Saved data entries
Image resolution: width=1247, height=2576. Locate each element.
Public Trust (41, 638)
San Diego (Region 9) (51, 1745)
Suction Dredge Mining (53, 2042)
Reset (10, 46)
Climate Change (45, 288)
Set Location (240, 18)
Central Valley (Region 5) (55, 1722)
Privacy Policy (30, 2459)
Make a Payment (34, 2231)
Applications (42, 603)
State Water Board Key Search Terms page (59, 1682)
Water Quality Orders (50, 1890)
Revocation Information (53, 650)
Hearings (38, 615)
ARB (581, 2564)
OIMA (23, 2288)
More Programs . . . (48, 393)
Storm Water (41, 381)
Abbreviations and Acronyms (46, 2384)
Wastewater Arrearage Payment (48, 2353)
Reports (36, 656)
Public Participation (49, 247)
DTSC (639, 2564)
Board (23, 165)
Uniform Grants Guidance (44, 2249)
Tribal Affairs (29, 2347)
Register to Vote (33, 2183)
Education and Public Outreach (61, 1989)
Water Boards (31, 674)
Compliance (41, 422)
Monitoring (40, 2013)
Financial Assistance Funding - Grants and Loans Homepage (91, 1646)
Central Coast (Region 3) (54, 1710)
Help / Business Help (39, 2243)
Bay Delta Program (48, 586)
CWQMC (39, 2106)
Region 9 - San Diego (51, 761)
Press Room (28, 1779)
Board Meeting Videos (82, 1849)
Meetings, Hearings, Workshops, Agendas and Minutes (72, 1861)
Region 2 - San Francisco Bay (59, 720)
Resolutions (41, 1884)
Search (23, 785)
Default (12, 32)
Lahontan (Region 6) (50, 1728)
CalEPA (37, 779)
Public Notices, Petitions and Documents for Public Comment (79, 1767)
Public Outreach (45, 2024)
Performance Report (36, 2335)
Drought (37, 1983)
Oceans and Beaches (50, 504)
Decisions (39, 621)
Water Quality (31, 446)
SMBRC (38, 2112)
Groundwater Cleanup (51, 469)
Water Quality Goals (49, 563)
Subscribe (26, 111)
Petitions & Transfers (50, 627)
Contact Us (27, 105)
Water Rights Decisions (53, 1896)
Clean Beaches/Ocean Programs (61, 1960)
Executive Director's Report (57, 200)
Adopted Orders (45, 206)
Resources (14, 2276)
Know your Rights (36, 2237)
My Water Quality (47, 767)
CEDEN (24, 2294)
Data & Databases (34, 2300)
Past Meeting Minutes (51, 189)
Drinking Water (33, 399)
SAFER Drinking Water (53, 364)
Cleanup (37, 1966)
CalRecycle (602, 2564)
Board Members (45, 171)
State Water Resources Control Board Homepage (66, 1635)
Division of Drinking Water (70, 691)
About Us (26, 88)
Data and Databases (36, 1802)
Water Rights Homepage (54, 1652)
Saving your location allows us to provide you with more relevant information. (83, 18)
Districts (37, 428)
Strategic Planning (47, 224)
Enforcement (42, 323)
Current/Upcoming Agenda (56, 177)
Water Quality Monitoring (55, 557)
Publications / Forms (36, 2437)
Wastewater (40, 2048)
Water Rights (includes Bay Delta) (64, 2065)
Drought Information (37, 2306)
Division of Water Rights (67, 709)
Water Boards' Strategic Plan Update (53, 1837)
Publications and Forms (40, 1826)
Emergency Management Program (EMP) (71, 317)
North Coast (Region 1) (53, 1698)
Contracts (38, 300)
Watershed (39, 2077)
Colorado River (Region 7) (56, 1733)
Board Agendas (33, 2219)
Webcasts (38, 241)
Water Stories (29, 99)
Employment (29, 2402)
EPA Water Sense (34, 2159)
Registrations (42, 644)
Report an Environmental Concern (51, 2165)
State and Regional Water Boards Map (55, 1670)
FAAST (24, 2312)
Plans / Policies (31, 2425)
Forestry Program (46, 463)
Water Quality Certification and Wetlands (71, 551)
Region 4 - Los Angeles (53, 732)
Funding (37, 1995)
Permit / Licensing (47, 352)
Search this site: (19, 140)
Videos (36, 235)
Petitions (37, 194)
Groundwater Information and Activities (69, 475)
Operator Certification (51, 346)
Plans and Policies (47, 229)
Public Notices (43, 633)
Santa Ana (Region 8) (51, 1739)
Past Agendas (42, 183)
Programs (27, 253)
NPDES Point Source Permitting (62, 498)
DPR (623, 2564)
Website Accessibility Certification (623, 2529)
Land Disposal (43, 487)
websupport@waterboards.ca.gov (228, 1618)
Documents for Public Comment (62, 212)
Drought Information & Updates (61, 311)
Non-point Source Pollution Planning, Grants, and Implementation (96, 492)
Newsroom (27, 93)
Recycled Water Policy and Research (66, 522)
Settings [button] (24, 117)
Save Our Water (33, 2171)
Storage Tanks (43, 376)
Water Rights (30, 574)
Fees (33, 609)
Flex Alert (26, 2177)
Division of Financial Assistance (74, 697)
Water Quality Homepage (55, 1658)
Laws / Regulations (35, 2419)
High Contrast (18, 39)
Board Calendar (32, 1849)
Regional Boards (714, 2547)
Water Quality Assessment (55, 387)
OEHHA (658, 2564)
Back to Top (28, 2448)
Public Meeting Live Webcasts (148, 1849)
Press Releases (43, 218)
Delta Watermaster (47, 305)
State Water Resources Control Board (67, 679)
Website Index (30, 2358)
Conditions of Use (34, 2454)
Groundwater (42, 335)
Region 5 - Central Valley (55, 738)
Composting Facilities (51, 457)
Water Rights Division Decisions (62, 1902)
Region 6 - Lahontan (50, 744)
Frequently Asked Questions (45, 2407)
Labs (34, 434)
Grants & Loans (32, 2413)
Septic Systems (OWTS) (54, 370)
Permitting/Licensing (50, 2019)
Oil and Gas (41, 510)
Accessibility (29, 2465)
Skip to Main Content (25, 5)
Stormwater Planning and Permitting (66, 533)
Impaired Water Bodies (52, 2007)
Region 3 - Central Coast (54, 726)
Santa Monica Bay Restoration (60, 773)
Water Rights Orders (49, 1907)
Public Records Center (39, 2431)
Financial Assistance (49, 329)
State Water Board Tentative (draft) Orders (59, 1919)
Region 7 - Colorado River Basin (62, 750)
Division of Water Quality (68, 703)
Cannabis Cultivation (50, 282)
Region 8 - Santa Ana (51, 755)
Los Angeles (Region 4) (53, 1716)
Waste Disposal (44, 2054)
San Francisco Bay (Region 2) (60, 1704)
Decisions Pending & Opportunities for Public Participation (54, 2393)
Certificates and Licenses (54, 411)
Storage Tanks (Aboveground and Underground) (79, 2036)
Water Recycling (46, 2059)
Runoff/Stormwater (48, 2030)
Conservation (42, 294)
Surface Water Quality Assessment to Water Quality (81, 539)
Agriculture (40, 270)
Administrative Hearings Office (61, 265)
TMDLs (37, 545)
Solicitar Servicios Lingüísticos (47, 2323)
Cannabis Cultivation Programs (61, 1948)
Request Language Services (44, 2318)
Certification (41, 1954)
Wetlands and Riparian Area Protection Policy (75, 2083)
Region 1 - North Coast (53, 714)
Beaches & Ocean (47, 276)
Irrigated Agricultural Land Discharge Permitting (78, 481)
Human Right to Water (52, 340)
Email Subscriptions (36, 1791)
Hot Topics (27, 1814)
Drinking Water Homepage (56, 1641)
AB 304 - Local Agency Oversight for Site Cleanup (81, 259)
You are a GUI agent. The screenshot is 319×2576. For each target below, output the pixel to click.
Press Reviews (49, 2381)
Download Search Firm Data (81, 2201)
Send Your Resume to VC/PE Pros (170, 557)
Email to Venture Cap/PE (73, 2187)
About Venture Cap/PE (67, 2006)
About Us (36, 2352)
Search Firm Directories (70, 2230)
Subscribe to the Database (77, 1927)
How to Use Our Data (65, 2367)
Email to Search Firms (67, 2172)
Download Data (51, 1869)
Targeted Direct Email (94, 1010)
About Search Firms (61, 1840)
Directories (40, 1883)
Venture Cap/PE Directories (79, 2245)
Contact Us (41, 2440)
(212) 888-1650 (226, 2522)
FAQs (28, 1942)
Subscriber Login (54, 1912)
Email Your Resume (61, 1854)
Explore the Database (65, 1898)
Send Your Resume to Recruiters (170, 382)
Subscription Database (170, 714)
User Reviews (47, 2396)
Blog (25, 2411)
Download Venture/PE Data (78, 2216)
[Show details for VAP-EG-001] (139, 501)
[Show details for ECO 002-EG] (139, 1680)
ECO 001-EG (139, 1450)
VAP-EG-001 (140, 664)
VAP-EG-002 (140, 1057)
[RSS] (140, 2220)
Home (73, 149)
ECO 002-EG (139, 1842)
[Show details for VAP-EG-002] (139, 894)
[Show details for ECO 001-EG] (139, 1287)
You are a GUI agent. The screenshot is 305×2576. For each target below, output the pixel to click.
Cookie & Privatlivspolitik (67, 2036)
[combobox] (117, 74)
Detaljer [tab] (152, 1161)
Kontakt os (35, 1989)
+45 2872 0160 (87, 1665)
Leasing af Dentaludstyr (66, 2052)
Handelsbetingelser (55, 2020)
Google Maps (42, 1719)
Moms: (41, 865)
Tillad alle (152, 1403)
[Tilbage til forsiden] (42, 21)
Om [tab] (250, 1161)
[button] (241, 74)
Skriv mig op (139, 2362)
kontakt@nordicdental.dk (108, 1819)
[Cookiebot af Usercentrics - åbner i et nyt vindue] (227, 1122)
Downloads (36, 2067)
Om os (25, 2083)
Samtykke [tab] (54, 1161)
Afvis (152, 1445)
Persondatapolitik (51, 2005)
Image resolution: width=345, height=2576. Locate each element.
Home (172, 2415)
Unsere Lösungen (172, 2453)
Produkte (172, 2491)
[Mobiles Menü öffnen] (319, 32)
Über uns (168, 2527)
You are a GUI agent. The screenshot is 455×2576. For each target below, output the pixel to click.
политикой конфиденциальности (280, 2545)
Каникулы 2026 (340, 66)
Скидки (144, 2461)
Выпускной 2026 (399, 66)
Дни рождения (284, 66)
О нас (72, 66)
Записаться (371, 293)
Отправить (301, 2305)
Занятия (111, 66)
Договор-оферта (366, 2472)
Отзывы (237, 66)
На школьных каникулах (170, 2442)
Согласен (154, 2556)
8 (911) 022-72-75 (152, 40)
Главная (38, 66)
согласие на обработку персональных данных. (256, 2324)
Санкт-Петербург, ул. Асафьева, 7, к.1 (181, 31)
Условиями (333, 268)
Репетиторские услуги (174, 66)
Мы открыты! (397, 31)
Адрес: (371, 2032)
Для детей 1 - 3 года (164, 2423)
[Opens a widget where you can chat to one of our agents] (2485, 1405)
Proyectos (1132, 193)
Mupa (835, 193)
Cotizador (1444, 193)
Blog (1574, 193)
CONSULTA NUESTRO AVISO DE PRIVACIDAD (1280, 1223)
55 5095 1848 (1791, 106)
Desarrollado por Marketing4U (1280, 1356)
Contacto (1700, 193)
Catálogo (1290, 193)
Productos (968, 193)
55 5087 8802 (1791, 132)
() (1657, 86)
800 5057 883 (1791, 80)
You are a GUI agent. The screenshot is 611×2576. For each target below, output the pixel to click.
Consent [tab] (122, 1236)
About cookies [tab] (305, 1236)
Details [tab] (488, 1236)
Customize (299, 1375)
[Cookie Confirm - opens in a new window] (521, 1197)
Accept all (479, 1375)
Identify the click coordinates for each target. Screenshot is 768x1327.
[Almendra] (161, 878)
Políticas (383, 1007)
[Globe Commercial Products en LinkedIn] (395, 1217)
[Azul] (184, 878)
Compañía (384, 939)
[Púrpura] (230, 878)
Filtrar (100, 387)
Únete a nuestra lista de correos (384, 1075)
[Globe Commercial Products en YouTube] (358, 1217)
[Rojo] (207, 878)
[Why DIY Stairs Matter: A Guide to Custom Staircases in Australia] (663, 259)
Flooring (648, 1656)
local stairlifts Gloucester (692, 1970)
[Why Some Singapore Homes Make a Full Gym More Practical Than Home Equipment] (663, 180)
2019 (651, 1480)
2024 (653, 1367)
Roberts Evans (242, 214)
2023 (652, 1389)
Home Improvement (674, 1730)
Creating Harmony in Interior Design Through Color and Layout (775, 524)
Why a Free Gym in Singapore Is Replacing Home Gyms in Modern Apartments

--- Assigned task ---
Lines from the first one above through the line containing "My Water Quality (47, 767)" are to be retyped exactly, both included, and nothing more.

--- Task response ---
Image resolution: width=1247, height=2576. Locate each element.
Public Trust (41, 638)
San Diego (Region 9) (51, 1745)
Suction Dredge Mining (53, 2042)
Reset (10, 46)
Climate Change (45, 288)
Set Location (240, 18)
Central Valley (Region 5) (55, 1722)
Privacy Policy (30, 2459)
Make a Payment (34, 2231)
Applications (42, 603)
State Water Board Key Search Terms page (59, 1682)
Water Quality Orders (50, 1890)
Revocation Information (53, 650)
Hearings (38, 615)
ARB (581, 2564)
OIMA (23, 2288)
More Programs . . . (48, 393)
Storm Water (41, 381)
Abbreviations and Acronyms (46, 2384)
Wastewater Arrearage Payment (48, 2353)
Reports (36, 656)
Public Participation (49, 247)
DTSC (639, 2564)
Board (23, 165)
Uniform Grants Guidance (44, 2249)
Tribal Affairs (29, 2347)
Register to Vote (33, 2183)
Education and Public Outreach (61, 1989)
Water Boards (31, 674)
Compliance (41, 422)
Monitoring (40, 2013)
Financial Assistance Funding - Grants and Loans Homepage (91, 1646)
Central Coast (Region 3) (54, 1710)
Help / Business Help (39, 2243)
Bay Delta Program (48, 586)
CWQMC (39, 2106)
Region 9 - San Diego (51, 761)
Press Room (28, 1779)
Board Meeting Videos (82, 1849)
Meetings, Hearings, Workshops, Agendas and Minutes (72, 1861)
Region 2 - San Francisco Bay (59, 720)
Resolutions (41, 1884)
Search (23, 785)
Default (12, 32)
Lahontan (Region 6) (50, 1728)
CalEPA (37, 779)
Public Notices, Petitions and Documents for Public Comment (79, 1767)
Public Outreach (45, 2024)
Performance Report (36, 2335)
Drought (37, 1983)
Oceans and Beaches (50, 504)
Decisions (39, 621)
Water Quality (31, 446)
SMBRC (38, 2112)
Groundwater Cleanup (51, 469)
Water Quality Goals (49, 563)
Subscribe (26, 111)
Petitions & Transfers (50, 627)
Contact Us (27, 105)
Water Rights Decisions (53, 1896)
Clean Beaches/Ocean Programs (61, 1960)
Executive Director's Report (57, 200)
Adopted Orders (45, 206)
Resources (14, 2276)
Know your Rights (36, 2237)
My Water Quality (47, 767)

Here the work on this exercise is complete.